Suçun, meslek ve sanat, ticaret veya hizmet ilişkisinin ya da hangi nedenden doğmuş olursa olsun, başkasının mallarını idare etmek yetkisinin gereği olarak tevdi ve teslim edilmiş eşya hakkında işlenmesi hâlinde, nitelikli hali oluşmaktadır.
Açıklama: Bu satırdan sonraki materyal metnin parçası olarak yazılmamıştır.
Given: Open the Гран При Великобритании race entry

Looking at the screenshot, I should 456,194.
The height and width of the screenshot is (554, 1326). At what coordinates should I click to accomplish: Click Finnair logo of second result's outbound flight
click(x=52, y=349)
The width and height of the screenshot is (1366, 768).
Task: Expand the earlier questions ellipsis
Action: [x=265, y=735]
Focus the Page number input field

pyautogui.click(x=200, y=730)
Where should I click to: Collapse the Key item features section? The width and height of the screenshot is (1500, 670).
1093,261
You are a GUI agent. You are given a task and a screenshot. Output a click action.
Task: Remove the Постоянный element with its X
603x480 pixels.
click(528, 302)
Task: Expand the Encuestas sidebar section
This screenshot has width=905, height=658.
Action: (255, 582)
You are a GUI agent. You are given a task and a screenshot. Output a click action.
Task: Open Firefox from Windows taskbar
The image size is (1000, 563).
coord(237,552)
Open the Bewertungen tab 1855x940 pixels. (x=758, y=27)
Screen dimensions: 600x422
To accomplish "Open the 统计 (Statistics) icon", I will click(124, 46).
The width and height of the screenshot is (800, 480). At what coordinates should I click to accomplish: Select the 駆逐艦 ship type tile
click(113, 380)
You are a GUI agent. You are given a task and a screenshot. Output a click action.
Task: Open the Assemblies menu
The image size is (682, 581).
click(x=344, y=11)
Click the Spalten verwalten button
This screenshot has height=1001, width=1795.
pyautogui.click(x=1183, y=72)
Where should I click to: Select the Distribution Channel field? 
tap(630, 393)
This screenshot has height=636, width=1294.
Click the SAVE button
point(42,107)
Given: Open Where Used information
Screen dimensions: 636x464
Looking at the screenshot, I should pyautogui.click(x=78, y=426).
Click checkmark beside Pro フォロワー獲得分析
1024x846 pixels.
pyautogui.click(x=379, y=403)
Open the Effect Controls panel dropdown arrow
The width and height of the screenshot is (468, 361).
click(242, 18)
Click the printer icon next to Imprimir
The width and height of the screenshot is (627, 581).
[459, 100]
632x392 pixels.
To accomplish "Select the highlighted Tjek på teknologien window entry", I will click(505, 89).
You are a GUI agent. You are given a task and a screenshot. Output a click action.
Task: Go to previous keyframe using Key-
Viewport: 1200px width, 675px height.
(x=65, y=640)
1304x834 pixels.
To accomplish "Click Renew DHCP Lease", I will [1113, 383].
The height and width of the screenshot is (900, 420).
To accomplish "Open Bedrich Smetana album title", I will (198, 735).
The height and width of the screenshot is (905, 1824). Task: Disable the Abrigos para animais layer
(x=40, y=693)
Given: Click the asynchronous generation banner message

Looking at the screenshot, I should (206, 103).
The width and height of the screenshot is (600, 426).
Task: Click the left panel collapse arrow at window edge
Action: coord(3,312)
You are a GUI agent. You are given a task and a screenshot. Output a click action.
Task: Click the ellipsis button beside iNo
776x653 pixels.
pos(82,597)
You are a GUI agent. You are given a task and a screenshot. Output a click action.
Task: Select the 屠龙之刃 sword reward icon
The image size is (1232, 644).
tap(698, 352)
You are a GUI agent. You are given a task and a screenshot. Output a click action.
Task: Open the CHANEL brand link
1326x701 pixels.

Yukarıdaki ilkeler ışığında somut olay incelendiğinde;
Sanığın araç kiralama firmasından kiralamış olduğu otomobili süresi dolmasına rağmen iade etmediği iddia ve
kabul olunan olayda; eylemin 5237 sayılı TCK’nın 155/1. maddesinde düzenlenen suçu teşkil ettiği gözetilmeden, suç vasfında yanılgıya düşülerek yazılı şekilde anılan maddenin ikinci fıkrasından uygulama yapılarak sanığa fazla ceza tayini,
3)Kabule göre de; hapis cezası alt sınırdan tayin olunduğu halde ayrıca yasal ve yeterli gerekçe gösterilmeden aynı gerekçeyle adli para cezasına esas alınması gereken tam gün sayısının alt sınırdan uzaklaşılarak tayini suretiyle çelişkiye düşülmesi,
Bozmayı gerektirmiş, o yer C. savcısının temyiz itirazları bu itibarla yerinde görülmüş olduğundan hükmün bu sebeplerden dolayı 5320 sayılı Kanunun 8/1. maddesi gereğince uygulanması gereken 1412 sayılı CMUK’nın 321. maddesi uyarınca BOZULMASINA, 26.03.2014 tarihinde oybirliğiyle karar verildi.